##1. Load and Clean datasets
library(readxl)
library(survival)
library(dplyr)
##
## Attaching package: 'dplyr'
## The following objects are masked from 'package:stats':
##
## filter, lag
## The following objects are masked from 'package:base':
##
## intersect, setdiff, setequal, union
mhas0121dummies <- read_excel("MHAS0121 NO LABELS NO NEGATIVE TIMES.xlsx")

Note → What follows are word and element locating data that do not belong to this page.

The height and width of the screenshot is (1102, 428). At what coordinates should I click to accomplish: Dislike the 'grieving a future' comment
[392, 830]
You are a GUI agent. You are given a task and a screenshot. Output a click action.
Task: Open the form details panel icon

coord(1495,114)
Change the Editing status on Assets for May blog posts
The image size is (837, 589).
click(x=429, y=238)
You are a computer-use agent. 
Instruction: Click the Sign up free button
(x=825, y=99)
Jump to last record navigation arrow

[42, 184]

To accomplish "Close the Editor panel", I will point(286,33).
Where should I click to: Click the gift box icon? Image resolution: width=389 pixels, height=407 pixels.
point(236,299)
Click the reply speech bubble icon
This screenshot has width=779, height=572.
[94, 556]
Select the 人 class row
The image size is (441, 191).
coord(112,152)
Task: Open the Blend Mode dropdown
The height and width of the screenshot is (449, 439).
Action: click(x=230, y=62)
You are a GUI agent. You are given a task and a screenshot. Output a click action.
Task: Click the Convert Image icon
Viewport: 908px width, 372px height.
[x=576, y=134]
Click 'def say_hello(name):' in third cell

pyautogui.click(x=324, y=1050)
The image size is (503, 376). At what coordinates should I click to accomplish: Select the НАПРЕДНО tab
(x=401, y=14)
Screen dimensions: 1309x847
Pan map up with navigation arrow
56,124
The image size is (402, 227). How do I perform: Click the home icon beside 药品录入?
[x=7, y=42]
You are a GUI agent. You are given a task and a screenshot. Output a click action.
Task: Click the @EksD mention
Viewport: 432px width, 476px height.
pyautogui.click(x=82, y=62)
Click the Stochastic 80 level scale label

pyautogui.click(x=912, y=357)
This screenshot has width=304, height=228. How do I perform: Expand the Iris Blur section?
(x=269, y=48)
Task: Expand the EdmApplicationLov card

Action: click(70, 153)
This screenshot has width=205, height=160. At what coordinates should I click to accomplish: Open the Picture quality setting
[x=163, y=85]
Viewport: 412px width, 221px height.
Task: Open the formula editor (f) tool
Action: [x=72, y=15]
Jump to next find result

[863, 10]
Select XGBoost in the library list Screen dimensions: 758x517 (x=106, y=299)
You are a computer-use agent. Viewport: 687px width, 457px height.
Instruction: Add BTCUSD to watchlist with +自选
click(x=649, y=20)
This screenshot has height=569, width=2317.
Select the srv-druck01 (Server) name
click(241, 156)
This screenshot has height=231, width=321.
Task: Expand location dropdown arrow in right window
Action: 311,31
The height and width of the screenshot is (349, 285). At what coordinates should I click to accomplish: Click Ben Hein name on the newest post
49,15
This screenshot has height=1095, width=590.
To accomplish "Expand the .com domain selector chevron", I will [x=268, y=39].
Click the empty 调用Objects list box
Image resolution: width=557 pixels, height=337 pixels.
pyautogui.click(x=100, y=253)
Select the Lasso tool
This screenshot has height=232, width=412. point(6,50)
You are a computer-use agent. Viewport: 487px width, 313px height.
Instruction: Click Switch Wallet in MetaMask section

mhas0121noNA<-mhas0121dummies
mhas0121noNA<-mhas0121noNA %>%
mutate(
dead = died0121,
ageint_tv = ageint,
agecensor_tv = agecensor
)
mhas0121noNA
## # A tibble: 9,636 × 52
## id locsize01 perwght01 died18 died21 mobirth yrbirth female moint yrint
## <dbl> <dbl> <dbl> <dbl> <dbl> <dbl> <dbl> <dbl> <dbl> <dbl>
## 1 1 1 300 NA NA 10 1941 0 8 2001
## 2 2 1 253 0 0 6 1931 0 7 2001
## 3 3 1 454 0 0 6 1950 0 7 2001
## 4 4 1 337 NA NA 10 1936 0 7 2001
## 5 5 1 295 0 0 3 1944 1 7 2001
## 6 6 1 253 0 0 5 1948 1 7 2001
## 7 7 1 490 NA NA 8 1927 0 8 2001
## 8 8 1 537 0 0 2 1945 0 7 2001
## 9 9 1 370 1 NA 9 1946 1 7 2001
## 10 10 1 237 0 NA 1 1948 0 7 2001
## # ℹ 9,626 more rows
## # ℹ 42 more variables: schooling <dbl>, died0103 <dbl>, refused0103 <dbl>,
## # lost0103 <dbl>, followup0103 <dbl>, died0312 <dbl>, refused0312 <dbl>,
## # lost0312 <dbl>, followup0312 <dbl>, died1215 <dbl>, refused1215 <dbl>,
## # lost1215 <dbl>, followup1215 <dbl>, died1518 <dbl>, refused1518 <dbl>,
## # lost1518 <dbl>, followup1518 <dbl>, died1821 <dbl>, refused1821 <dbl>,
## # lost1821 <dbl>, followup1821 <dbl>, died0121 <dbl>, mocensor <dbl>, …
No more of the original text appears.